Thread: Fast CRC table construction and rolling CRC hash calculation

  1. #1
    Programmer Bulat Ziganshin's Avatar
    Join Date
    Mar 2007
    Location
    Uzbekistan
    Posts
    4,497
    Thanks
    733
    Thanked 659 Times in 354 Posts

    Fast CRC table construction and rolling CRC hash calculation

    Inspired by Eugene Shelwien's fma-diff rolling CRC implementation, i've developed public domain implementation of the same idea, based on Igor Pavlov 7-zip code. This includes rolling CRC hash and fast generation of tables for plain and rolling CRC hash. Plain CRC table constructed 30-100x faster than with original algorithm, and rolling CRC table construction is 250-500 times faster.
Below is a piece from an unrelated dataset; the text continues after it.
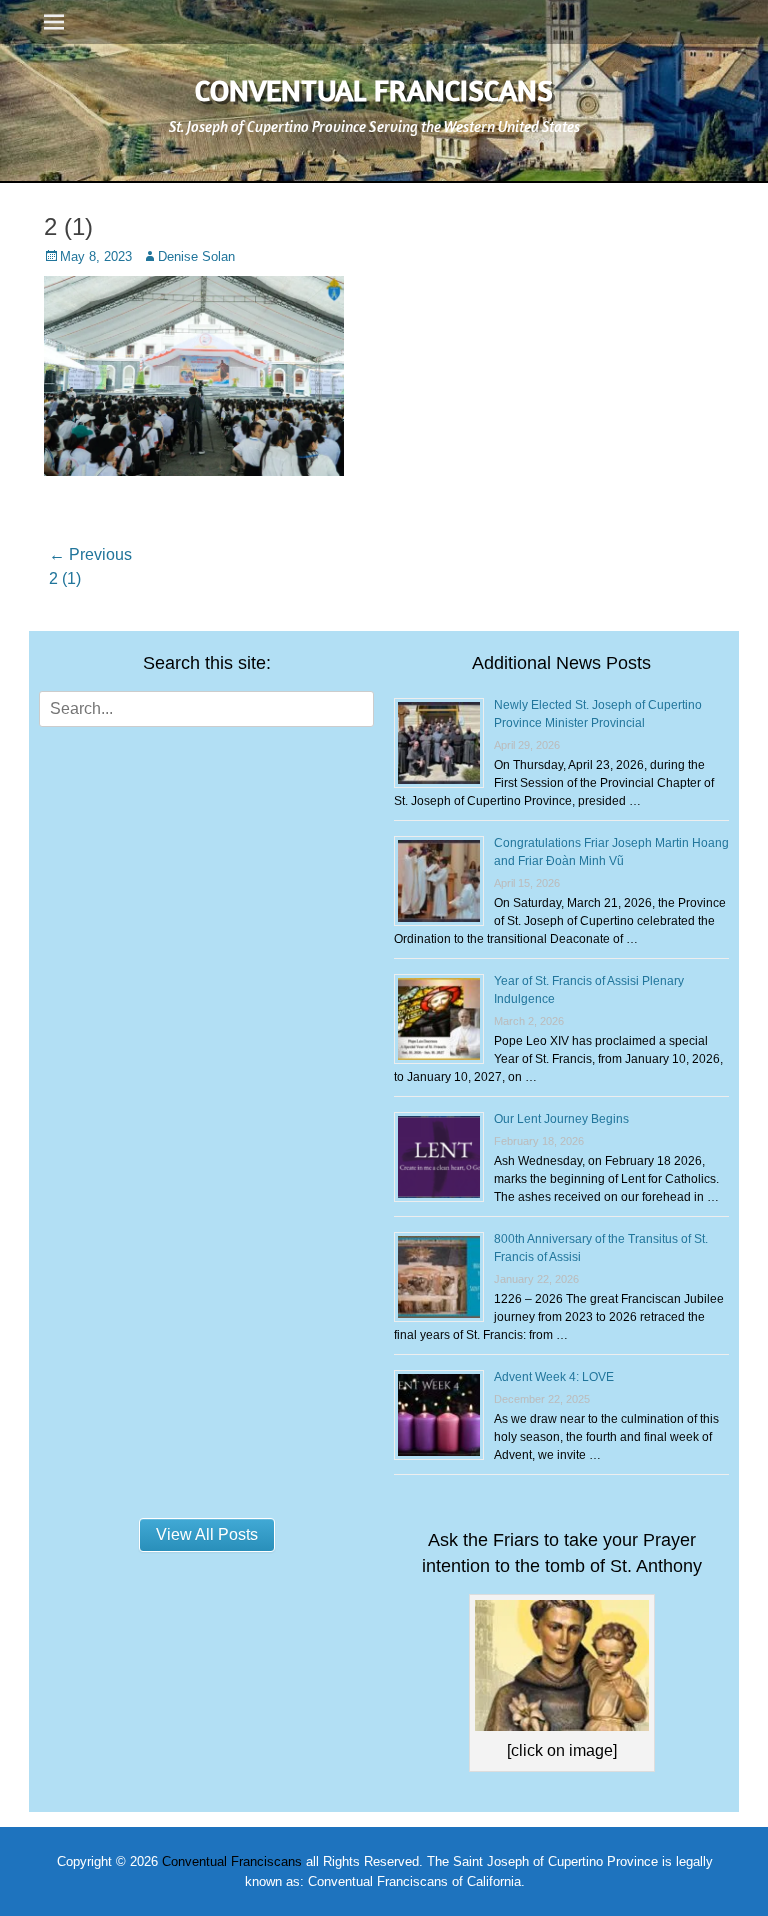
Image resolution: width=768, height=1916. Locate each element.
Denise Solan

Hopefully it will be useful for your programs.

    /* crc.c -- Fast CRC table construction and rolling CRC hash calculation
    2009-11-23 : Igor Pavlov : Public domain
    2013-03-27 : Bulat.Ziganshin@gmail.com : Public domain */

    #include <stdio.h>

    #define kCrcPoly 0xEDB88320
    #define CRC_INIT_VAL 0 /* 0xFFFFFFFF for zip/rar/7-zip quasi-CRC */

    // For rolling CRC hash demo
    #define WINSIZE 100
    #define TESTSIZE 200

    // Fast CRC table construction algorithm
    void FastTableBuild (unsigned CRCTable[256], unsigned seed)
    {
    unsigned i, j, r;

    CRCTable[0] = 0;
    CRCTable[128] = r = seed;
    for (i=64; i; i/=2)
    CRCTable[i] = r = (r >> 1) ^ (kCrcPoly & ~((r & 1) - 1));

    for (i=2; i<256; i*=2)
    for (j=1; j<i; j++)
    CRCTable[i+j] = CRCTable[i] ^ CRCTable[j];
    }


    #define init_CRC() CRC_INIT_VAL
    #define update_CRC(crc,CRCTable,c) (CRCTable[((crc)^(c)) & 0xFF] ^ ((crc)>>8))
    #define finish_CRC(crc) ((crc) ^ CRC_INIT_VAL)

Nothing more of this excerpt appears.